3.      If the answer to the second question is in the affirmative, does protection of the quality of a product which is defined geographically by the national law of a Member State and which has not been granted the possibility of bearing a particular distinguishing name which would mark its generally acknowledged superior quality and uniqueness due to its originating from a certain geographical area, constitute, for the purpose of Article 30 EC, a legitimate objective of overriding public interest which justifies a derogation from Article 29 EC prohibiting quantitative restrictions on exports of the said product and measures having equivalent effect?’

 The questions referred

21      By its questions, which it is appropriate to consider together, the Simvoulio tis Epikratias asks, in essence, whether and, if so, to what extent Article 29 EC precludes national legislation such as that at issue in the main proceedings which, on the one hand, prohibits dried grapes from being brought from different areas of the Member State concerned, for the purpose of storage, processing and packing for export, to a specific area of that State in which it is permitted to store, process and pack only locally grown grapes and, on the other hand, reserves the possibility of recognising the ‘Vostizza’ PDO solely for dried grapes which have been processed and packed in the area in which they were cultivated.

22      As a preliminary point, it should be borne in mind that Article 29 EC provides that quantitative restrictions on exports and all measures having equivalent effect are prohibited between Member States.

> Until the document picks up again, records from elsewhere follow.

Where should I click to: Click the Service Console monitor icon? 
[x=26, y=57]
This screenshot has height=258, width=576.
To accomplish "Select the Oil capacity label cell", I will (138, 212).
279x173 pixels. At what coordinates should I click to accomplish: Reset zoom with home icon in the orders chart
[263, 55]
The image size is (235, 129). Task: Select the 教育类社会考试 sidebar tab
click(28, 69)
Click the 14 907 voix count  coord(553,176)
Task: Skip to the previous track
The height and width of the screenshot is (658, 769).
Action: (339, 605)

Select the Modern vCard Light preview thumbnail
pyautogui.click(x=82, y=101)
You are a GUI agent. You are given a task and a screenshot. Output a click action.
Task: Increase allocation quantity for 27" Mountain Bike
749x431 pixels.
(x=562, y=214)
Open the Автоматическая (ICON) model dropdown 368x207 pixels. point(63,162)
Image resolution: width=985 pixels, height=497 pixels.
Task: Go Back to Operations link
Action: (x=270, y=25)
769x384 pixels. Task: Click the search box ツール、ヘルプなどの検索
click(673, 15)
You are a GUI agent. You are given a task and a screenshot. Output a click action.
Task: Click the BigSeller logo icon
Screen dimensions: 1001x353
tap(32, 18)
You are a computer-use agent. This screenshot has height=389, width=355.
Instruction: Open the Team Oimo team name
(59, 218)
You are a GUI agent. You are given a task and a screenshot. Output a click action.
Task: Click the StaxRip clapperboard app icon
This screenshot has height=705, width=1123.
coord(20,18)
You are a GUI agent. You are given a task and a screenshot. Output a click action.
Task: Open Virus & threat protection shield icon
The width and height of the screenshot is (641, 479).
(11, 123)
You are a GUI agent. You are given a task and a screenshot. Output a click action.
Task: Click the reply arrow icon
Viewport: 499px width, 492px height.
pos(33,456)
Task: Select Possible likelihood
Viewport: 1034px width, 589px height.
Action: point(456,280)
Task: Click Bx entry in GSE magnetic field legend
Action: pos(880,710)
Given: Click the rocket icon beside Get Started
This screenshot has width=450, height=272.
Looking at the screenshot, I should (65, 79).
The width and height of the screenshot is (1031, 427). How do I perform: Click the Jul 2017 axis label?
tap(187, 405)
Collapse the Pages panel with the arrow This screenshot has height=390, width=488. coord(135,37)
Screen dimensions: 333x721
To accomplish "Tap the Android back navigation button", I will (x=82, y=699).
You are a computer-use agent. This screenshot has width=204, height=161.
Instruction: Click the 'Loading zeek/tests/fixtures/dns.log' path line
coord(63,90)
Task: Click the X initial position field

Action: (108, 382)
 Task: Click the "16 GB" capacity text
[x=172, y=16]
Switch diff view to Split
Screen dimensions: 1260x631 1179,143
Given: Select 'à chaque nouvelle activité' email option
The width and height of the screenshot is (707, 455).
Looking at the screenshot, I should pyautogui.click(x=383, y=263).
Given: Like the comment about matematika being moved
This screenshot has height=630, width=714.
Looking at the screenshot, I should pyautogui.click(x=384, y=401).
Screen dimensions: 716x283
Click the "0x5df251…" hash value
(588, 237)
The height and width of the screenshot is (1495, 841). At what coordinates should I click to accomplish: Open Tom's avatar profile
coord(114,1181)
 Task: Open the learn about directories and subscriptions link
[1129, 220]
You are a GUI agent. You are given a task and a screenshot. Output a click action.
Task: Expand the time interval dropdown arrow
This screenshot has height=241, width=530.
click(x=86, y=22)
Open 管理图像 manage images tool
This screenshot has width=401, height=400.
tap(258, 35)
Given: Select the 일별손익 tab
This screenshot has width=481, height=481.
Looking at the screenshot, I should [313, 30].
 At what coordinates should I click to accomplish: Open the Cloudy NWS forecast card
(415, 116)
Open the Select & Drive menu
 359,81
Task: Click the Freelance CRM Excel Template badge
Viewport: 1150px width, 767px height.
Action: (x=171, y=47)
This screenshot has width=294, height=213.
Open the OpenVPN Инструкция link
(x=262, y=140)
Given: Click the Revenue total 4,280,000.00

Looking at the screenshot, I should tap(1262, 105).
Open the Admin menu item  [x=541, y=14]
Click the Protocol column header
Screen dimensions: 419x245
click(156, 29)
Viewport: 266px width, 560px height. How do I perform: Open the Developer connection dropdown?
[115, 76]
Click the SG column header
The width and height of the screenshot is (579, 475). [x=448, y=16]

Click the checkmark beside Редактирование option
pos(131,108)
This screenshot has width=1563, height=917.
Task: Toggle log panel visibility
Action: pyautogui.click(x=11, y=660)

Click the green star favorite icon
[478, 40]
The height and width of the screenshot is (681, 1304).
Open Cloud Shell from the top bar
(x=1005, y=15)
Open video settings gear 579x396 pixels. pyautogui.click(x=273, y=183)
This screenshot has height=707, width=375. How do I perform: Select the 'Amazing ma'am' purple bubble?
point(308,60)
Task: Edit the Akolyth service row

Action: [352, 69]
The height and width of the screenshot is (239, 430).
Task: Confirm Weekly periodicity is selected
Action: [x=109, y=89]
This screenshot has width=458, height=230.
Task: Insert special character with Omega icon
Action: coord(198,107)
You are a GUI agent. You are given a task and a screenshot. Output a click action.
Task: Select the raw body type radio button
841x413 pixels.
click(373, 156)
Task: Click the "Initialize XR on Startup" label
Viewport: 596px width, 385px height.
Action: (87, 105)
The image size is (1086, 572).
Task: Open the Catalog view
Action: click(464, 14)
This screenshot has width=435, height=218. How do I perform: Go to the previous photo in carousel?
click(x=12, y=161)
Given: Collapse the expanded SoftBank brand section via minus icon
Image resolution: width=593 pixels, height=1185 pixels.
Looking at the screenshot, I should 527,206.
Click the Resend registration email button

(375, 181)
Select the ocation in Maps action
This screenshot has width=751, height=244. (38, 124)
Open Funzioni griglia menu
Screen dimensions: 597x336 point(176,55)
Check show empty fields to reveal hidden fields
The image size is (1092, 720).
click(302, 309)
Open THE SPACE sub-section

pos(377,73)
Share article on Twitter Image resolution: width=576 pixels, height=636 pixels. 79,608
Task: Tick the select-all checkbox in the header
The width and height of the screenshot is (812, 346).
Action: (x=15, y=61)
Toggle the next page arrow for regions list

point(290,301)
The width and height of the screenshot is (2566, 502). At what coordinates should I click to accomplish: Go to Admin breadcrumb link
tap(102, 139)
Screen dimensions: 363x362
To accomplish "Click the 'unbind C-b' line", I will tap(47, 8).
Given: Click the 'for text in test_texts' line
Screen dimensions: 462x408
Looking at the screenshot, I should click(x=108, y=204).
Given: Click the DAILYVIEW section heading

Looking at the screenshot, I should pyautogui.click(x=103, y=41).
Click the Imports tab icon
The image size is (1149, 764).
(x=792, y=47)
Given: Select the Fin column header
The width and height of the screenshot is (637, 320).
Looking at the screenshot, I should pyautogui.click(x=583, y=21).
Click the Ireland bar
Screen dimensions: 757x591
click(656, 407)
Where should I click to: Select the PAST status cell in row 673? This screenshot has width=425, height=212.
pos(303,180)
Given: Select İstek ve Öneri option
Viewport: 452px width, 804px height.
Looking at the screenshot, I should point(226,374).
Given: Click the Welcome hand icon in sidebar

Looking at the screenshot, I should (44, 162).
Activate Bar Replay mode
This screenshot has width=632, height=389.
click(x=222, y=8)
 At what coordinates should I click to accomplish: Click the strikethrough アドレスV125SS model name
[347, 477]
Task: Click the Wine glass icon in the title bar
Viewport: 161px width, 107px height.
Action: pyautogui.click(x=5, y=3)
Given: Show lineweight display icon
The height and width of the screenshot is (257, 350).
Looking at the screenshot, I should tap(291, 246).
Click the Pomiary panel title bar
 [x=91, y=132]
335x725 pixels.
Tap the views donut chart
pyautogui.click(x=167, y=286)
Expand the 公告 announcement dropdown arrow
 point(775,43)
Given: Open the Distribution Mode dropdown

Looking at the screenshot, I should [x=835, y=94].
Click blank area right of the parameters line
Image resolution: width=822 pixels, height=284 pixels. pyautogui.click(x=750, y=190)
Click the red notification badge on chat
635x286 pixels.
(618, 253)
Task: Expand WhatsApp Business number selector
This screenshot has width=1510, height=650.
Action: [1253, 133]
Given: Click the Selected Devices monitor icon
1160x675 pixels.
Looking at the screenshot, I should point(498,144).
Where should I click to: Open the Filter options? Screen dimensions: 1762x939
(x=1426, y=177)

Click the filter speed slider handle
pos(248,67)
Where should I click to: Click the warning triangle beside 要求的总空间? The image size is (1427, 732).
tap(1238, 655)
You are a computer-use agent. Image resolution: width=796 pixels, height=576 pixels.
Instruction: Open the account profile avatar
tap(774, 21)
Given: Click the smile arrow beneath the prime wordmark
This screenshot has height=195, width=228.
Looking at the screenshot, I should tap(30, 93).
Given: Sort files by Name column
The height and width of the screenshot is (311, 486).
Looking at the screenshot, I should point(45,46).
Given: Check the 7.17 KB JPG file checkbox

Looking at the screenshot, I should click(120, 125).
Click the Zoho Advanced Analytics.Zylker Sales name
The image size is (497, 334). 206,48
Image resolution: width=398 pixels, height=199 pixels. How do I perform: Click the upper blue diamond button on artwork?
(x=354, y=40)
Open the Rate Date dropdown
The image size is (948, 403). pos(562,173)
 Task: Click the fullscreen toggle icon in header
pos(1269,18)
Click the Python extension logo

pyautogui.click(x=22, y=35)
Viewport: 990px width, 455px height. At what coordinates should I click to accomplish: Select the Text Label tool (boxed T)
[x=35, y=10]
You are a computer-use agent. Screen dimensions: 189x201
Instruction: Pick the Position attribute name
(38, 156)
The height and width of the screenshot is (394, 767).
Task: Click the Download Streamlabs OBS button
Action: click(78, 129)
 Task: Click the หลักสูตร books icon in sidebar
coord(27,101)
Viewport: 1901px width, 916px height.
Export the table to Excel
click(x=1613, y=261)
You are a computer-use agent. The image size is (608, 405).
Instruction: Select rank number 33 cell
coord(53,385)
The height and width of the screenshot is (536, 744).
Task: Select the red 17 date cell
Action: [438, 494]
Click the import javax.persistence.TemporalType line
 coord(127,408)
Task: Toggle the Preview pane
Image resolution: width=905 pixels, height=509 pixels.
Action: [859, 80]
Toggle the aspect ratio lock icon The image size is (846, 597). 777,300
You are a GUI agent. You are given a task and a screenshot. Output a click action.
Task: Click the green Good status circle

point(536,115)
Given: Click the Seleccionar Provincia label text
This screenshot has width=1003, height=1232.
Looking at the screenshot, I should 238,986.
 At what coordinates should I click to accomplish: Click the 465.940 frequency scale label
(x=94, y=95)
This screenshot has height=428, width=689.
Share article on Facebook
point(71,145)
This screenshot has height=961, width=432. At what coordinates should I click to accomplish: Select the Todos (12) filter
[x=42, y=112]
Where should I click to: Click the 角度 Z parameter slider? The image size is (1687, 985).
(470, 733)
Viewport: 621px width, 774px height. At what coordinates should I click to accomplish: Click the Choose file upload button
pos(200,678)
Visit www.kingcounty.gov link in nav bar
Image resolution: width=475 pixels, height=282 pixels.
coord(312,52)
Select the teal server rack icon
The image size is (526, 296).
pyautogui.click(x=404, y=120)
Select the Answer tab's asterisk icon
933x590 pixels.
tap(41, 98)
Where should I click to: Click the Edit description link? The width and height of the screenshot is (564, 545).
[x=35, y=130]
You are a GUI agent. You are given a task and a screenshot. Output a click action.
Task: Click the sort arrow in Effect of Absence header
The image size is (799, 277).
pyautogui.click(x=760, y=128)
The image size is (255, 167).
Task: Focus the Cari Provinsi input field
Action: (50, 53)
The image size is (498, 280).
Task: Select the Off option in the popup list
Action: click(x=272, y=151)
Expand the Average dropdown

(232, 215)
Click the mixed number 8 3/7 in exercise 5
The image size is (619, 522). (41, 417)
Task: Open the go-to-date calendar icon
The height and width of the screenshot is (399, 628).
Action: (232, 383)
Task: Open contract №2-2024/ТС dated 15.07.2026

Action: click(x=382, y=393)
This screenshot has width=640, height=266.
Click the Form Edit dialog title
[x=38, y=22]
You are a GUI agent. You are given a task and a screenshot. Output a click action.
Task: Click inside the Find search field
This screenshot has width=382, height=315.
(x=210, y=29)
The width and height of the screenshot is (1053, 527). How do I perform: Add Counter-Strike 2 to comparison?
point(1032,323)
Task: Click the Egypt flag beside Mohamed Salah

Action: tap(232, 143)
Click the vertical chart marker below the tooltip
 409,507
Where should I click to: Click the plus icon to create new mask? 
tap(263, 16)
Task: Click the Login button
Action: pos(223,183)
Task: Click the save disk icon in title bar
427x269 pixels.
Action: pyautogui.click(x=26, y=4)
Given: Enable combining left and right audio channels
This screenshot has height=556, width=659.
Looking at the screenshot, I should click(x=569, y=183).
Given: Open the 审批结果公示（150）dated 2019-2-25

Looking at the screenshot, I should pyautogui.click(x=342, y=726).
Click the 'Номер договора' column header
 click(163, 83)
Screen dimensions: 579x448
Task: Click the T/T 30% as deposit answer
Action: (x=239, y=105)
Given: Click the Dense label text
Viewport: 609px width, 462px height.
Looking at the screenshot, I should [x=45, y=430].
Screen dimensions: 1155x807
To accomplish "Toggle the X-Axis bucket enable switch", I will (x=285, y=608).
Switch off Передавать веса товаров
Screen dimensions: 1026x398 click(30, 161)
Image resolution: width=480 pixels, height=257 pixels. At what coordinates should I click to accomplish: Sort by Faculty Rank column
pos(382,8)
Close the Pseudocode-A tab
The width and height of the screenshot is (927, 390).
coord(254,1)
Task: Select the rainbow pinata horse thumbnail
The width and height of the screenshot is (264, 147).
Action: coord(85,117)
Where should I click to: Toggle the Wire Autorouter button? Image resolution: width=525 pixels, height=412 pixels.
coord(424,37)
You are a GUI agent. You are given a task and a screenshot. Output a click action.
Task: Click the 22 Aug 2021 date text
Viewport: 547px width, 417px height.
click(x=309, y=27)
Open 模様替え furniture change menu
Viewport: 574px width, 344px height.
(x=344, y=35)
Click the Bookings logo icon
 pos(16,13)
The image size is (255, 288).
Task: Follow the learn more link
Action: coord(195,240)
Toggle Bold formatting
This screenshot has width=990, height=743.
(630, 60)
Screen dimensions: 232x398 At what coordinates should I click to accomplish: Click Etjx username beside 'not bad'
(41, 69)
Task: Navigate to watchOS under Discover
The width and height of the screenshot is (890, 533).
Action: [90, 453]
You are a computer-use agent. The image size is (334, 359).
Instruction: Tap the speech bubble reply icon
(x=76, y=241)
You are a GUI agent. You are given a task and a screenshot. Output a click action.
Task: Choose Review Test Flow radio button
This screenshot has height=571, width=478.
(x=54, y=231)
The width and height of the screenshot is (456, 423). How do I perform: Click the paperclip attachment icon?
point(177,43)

It is established case‑law that that provision is recognised as having direct effect and, therefore, conferring rights on individuals which the national courts must protect (see, to that effect, Case 83/78 Redmond [1978] ECR 2347, paragraphs 66 and 67, and Case C‑47/90 Delhaize and Le Lion [1992] ECR I‑3669, paragraph 28).

23      Consequently, an undertaking in a situation such as that of Fragkopoulos whose business entails processing and packing dried grapes for export to other Member States, which is established in a particular area of a Member State and is prohibited under national law from bringing into that area all varieties of dried grapes from other areas of that State for the purpose of processing and packing them, so that it is impossible for it to export dried grapes originating from those areas, can legitimately rely on Article 29 EC before a national court.

24      As regards the scope of Article 29 EC, it is necessary to establish, in succession, whether national legislation such as that at issue in the main proceedings constitutes a restriction on the fundamental principle of free movement of goods and, if so, whether it can be objectively justified.

 Whether there is a restriction within the meaning of Article 29 EC

25      It is necessary, first, to ascertain whether national legislation of the kind at issue in the main proceedings constitutes a quantitative restriction on exports or a measure having equivalent effect to such a restriction within the meaning of Article 29 EC.

26      Since the legislation at issue in the main proceedings does not directly impose quantitative restrictions on exports, it cannot, as such, be regarded as constituting a quantitative restriction on exports within the meaning of Article 29 EC.

27      As regards whether the legislation in question has the characteristics of a measure having equivalent effect to a quantitative restriction on exports within the meaning of that provision, it should be noted that, as is apparent from Article 1 of Regulation No 2201/96, dried grapes are covered by the common organisation of the markets provided for in Article 34 EC. It should be added that, as is apparent from the Court’s case‑law, in such a case any measure likely to impede, directly or indirectly, actually or potentially, intra-Community trade constitutes a measure having equivalent effect to a quantitative restriction on exports (see, inter alia, Case 94/79 Vriend [1980] ECR 327, paragraph 8, and Case C‑272/95 Deutsches Milch‑Kontor [1997] ECR I‑1905, paragraph 24).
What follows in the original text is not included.